Saturday, May 21, 2005

Sex under the Moon: Was Brock meant to be a Gannon?

The recent revelations about the sublimely-named Neal Horsley -- noted fundamentalist, Republican propagandist, and anti-abortion crusader -- have prompted me to take another look at the hypocritical sexual mores of the far right. (Horsley, as you probably know, recently came out as an aficionado of sex with "consenting" mules.)

My thoughts went back to the Gannon scandal. As long-time readers may recall, Gannon's phony-balony news organization had subterranean ties to the Reverend Moon. Aside from Gannon's propaganda, GOPUSA ran primarily UPI copy (Moon owns UPI), and GOPUSA front man Bobby Eberle was known only for his work for other Moon publications, such as the Washington Times and Inisight. Gannon also worked for the Moon-linked group Frontiers For Freedom.

Many (including yours truly) have wondered whether Gannon's unusual overnight White House stays indicate that he provided the administration with non-journalistic services. Those familiar with the Koreagate scandal know that Moon has a history of using prostitutes to compromise politicians.

Something about this scenario has always sounded eerily familiar to me. Where, I wondered, have these elements (fake journalism, hidden gays, Moon) appeared before? Then I re-read the early chapters of David Brock's Blinded By the Right.

Take another look at those pages, and ask yourself: Was Brock being groomed to be an early-day Gannon?

Brock makes clear that, at the age of 22 -- and despite the lack of impressive writing credits, an advanced degree or the usual journalistic apprenticeship -- he was hired fresh out of college to write for Moon's publications. He received rapid promotion within that milieu, as did a number of other young men who were gay or presentable. Everyone in Moon-world knew full well that Brock was gay, despite his reticence to discuss his sexuality.

Moon's formula for success involves outrageous contradiction and hypocrisy. Moon considers Jesus pathetic, yet he funds fundamentalist preachers such as Jerry Falwell and Tim LaHaye. Moon decries promiscuity, yet his sect began as a sex cult.

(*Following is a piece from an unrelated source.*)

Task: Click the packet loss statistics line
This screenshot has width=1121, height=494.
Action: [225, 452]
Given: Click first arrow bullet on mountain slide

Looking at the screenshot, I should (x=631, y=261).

Moon thinks Jews brought the Holocaust on themselves, yet he is closely linked to Jewish neocons and funds a group allegedly devoted to resolving differences between Israelis and Palestinians.

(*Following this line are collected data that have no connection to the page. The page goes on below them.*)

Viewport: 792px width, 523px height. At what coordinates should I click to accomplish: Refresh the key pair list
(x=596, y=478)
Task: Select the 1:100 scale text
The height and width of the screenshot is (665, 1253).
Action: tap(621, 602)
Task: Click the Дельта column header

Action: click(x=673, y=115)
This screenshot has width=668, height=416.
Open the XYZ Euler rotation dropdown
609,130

So perhaps we should not be surprised to see that Moon, a man who denounces homosexuality in no uncertain terms, owns publications noted for -- how to put it? -- their unusual staffs.

In his book, Brock paints an interesting portrait of Insight editor John "Pod" Podhoretz, son of famed Jewish conservative Norman Podhoretz and Midge Decter. Brock pictures Pod as a man opposed to homosexuality, who nevertheless once wrote an effusive essay praising Sylvester Stallone's "pectorals" and Don Johnson's "manliness." Pod also wrote a column under the name "Tiffany Midgeson." One needn't acquire many more pieces of the jigsaw puzzle to comprehend the picture.

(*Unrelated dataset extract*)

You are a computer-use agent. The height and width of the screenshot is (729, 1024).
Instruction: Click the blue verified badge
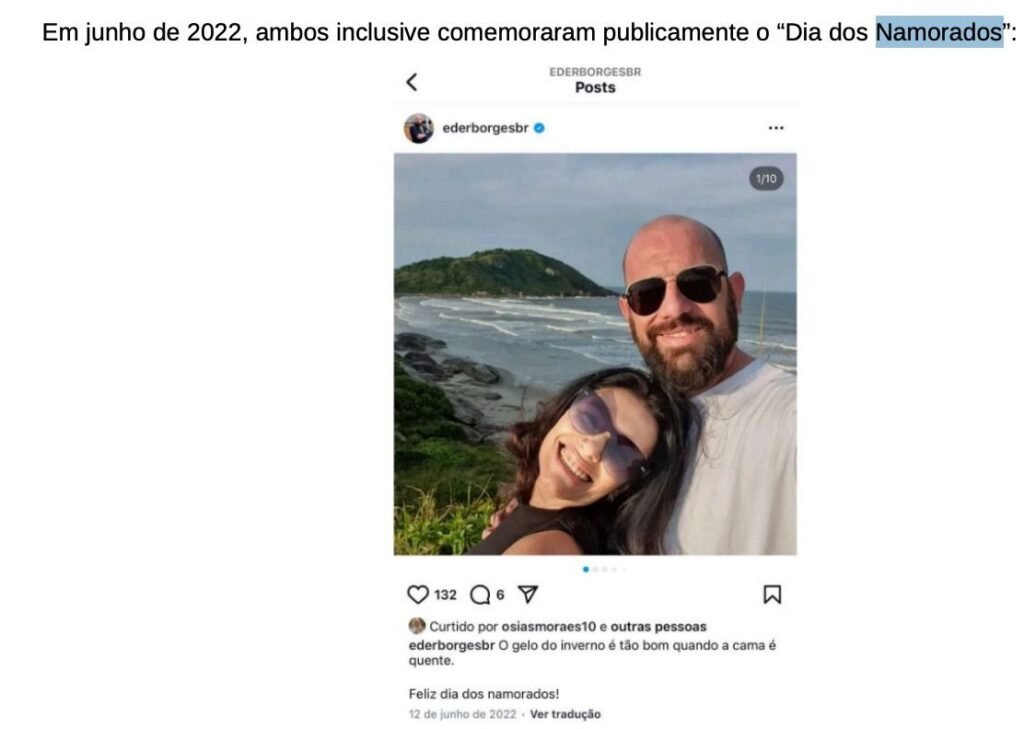539,128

The Washington Times briefly hired John Lofton, a twice-born fire-and-brimstone screecher who charged that the paper's staff was riddled with "homosexuals, adulterers and fornicators." While one must consider the source for this claim, one must also admit that Brock's sojourn with the Moonie right introduced him to a little-known world populated largely by barely-closeted conservatives. Brock makes telling references to Terry Dolan of NCPAC, Republican lobbyist Peter Maletesta, and Marvin Liebman of Young Americans for Freedom (a group which has a stranger history than most know).

Peter was only one of the many closeted gay right-wing Republicans I would come to know in my years in Washington. Perhaps because they were trying too hard to fit into GOP ranks, they often embodied the worst attributes of the extreme right -- racism, sexism, and anti-Semitism. While I was well-acquainted with the hidden subculture of conservative gay life, as a journalist I was never brought fully into the closely guarded fold. And I was never sure I wanted to be, either. The secretiveness, not to mention the binge drinking and the common use of male prostitutes, lent a disturbing quality to it all.
Brock's natural reticence, his one-step-removed attitude, may have deflected his mentors -- his would-be puppet-masters -- from making the offer that I suspect was made to Jim Guckert/Jeff Gannon.